Le troisième élément décisif est d'impliquer les chercheurs des unités mixtes de recherche à toutes ces étapes : les contraintes budgétaires que nous connaissons rendent leur responsabilisation indispensable. Cela passe par des mesures concrètes : définir une politique de ressources humaines, faire redescendre l'information, améliorer la vie des chercheurs au quotidien. Ainsi, toutes nos unités étant des unités mixtes, il faut qu'il y ait dans chacune une seule plateforme administrative de gestion de la vie quotidienne des chercheurs.

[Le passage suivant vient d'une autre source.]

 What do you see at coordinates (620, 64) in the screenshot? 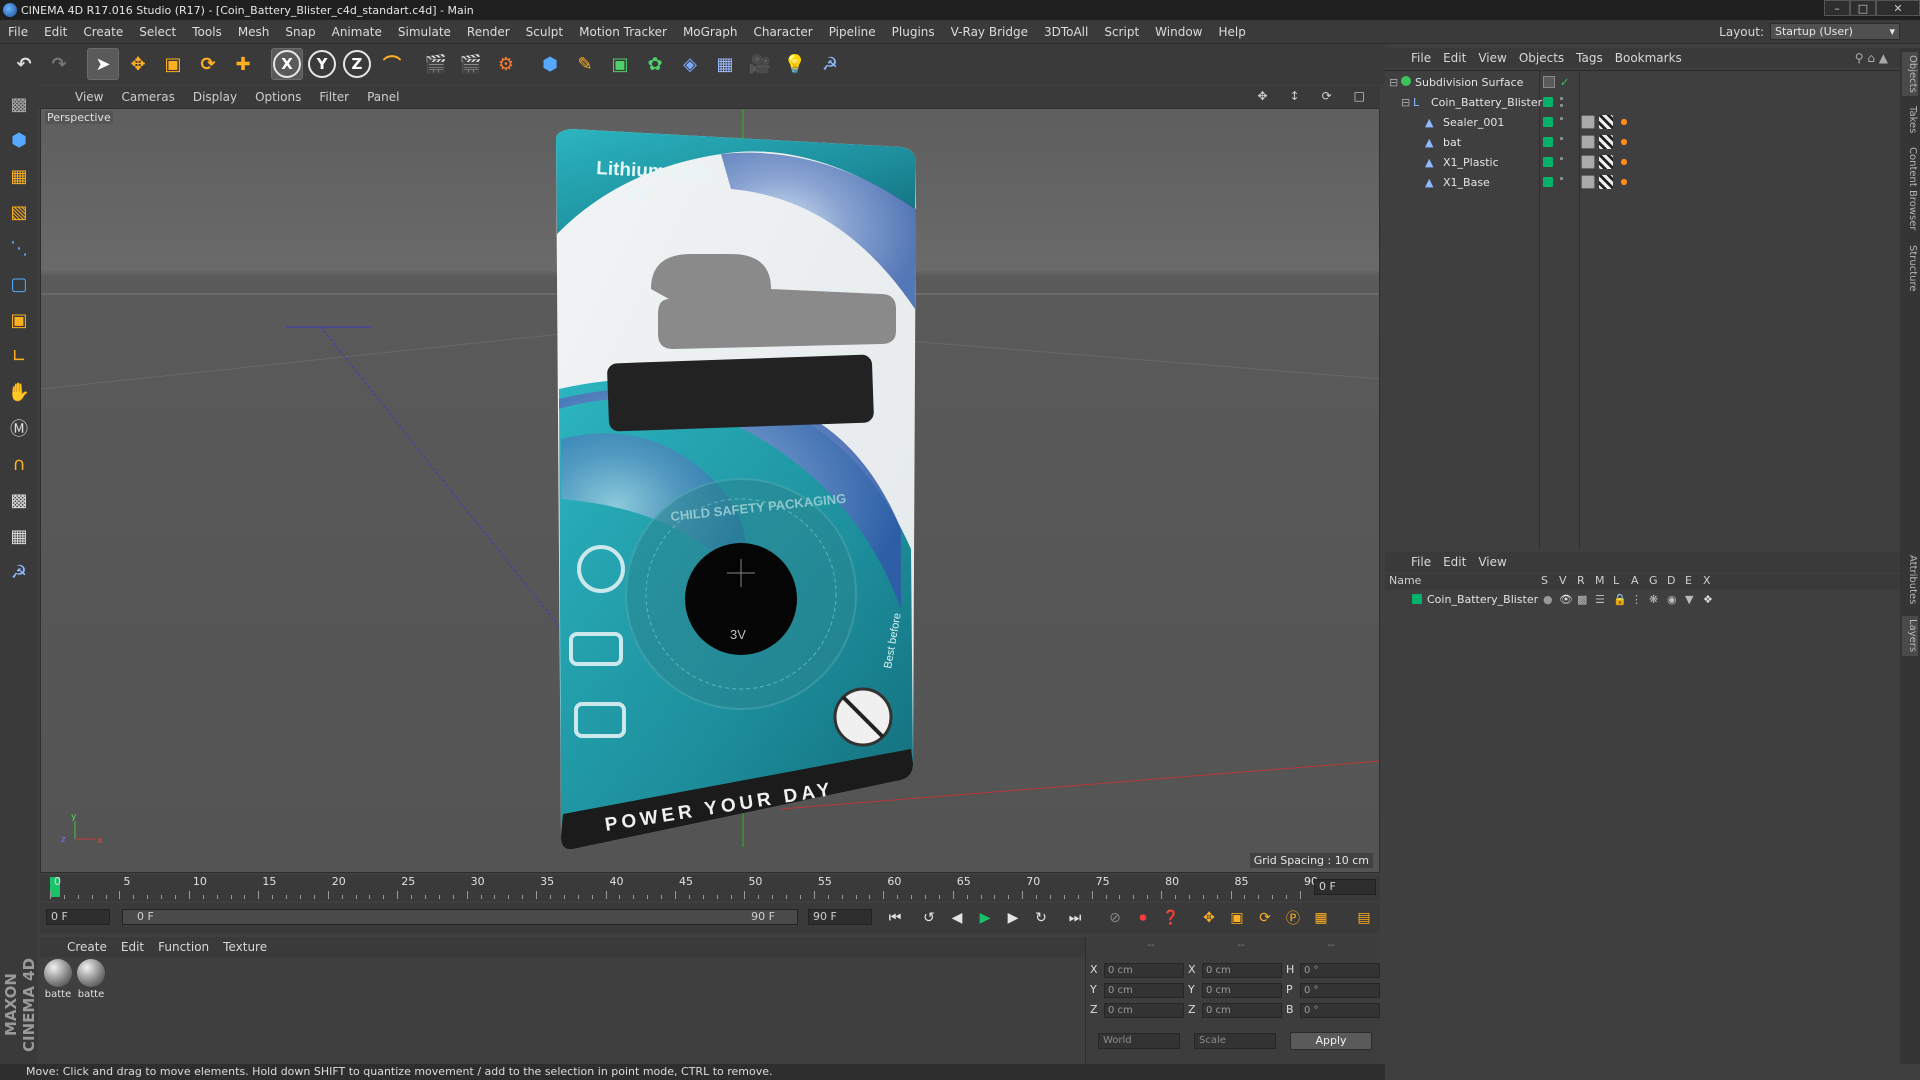
I see `subdivision-surface-icon: ▣` at bounding box center [620, 64].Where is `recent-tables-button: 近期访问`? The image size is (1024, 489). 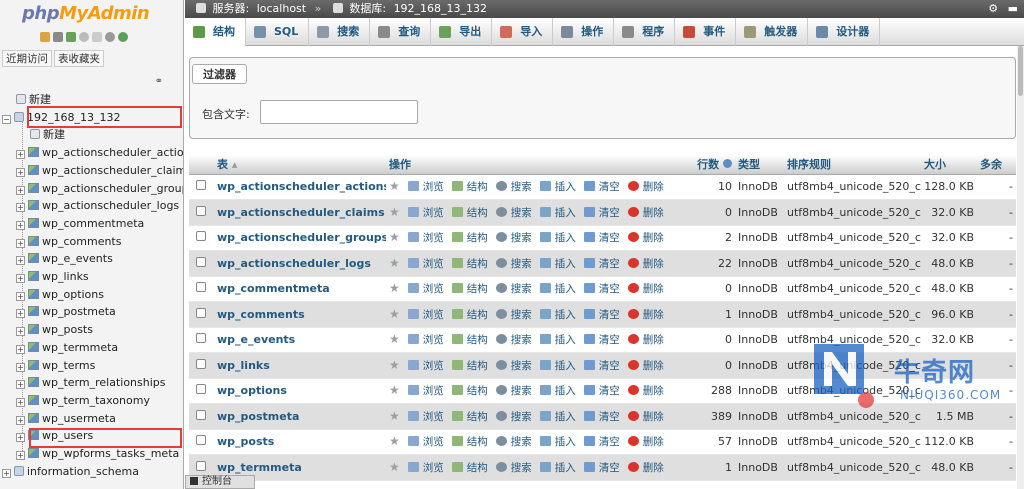
recent-tables-button: 近期访问 is located at coordinates (27, 58).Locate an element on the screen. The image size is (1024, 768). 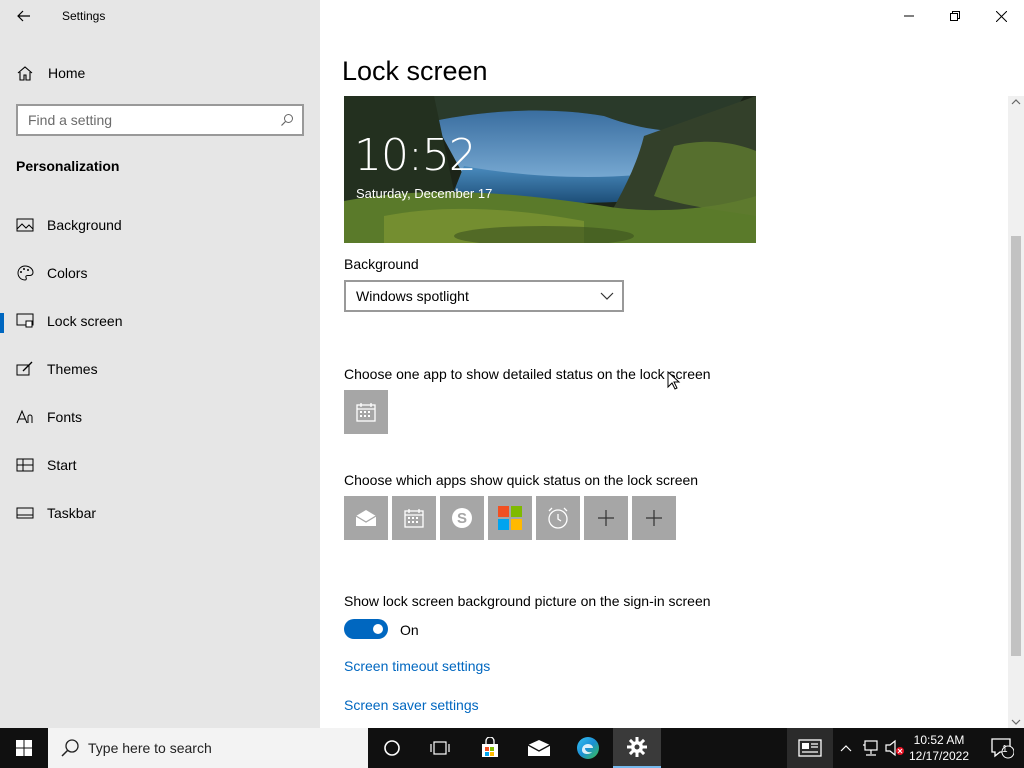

Tout cela pour augmenter la visibilité de l'INSERM dans l'espace européen de la recherche, qui est véritablement notre nouvelle frontière. André Syrota a mené en ce sens un travail remarquable. Il existe trois partenariats forts entre l'INSERM et des instituts européens ; il faut en créer d'autres et leur donner une nouvelle dimension, afin que les jeunes chercheurs qui ne peuvent être recrutés aujourd'hui dans nos organismes le soient temporairement à l'étranger, après quoi ils reviendront en France.
Je n'ambitionnais pas, il y a deux ans, de me présenter au poste de président de l'INSERM. Je mesure parfaitement l'enjeu et le défi que cela représente. Tout en réfléchissant à ce qu'impliquait la mise en place de politiques publiques, j'ai gardé mon activité de recherche et mes consultations. Pour faire passer à l'INSERM le cap crucial de ses cinquante ans d'existence, il importe d'aller au bout d'une réflexion et d'une démarche. C'est notamment le but de la feuille de route présentée la semaine dernière par le Président de la République : organiser avec l'alliance Aviesan et les autres partenariats de notre pays un niveau de cohérence et de structuration de la recherche qui nous permette de répondre aux défis des prochaines années. Je m'y consacrerai si vous l'acceptez.